As the year 2000 approached, lay people heard the message, loud and clear, from Pope John Paul II in Denver: “At this stage of history, the liberating message of the Gospel of Life has been put into your hands, and the mission of proclaiming it to the ends of the earth is now passing to your generation.”

The Catechism said the same thing: “Lay believers are in the front line of Church life … permeating social, political, and economic realities with the demands of Christian doctrine and life.”

Then, as the new Millennium dawned, John Paul told us over and over again, in the words of Catherine of Siena, “If you are what you should be, you will set the world ablaze.”

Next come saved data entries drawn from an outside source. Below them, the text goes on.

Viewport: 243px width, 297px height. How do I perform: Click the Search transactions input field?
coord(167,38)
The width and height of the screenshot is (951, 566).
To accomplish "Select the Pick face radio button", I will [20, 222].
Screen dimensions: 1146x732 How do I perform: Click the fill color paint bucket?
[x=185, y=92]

The hour of the laity was upon us. We were ready to take on the world.

But then the scandals hit.

By all rights, this should have been the final clarion call. With our bishops and priests hampered, the job of advancing the kingdom was ours more than ever. It was a flight or flee moment. Many fled.

Now comes Act Three.

We’re all familiar with heroes who come in the nick of time. It is ingrained in the three-act structure of our movies: In Act One, the hero does hard things, triumphantly. In Act Two, the hero gets a little soft and a little lost, and starts to forget who he is. In Act Three, troubles overwhelm the hero; he is a goner for sure — until his spirit awakes and he battles back, at the last minute, but just in time.

In its third millennium, the Church desperately needs a strong Act Three.

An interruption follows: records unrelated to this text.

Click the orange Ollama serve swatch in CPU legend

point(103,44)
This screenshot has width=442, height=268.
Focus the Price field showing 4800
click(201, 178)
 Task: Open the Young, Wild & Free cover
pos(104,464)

You could oversimplify the history of the Church like this:

In Act One, the first millennium, the Church emerged from the catacombs to conquer the Roman Empire, then carry forward the light of Western Civilization as the Empire fell.

In Act Two, the second millennium, the trouble started. First came the Great Schism, then the Protestant Reformations — and then the West, the cradle of the Church, descended into disbelief. Now, scandals, scientism and secularism seem poised to defeat the Church altogether.

So it is that now, in the third millennium — Act Three — the Church seems as doomed as Tom Cruise does when there are 20 minutes left in a Mission: Impossible movie.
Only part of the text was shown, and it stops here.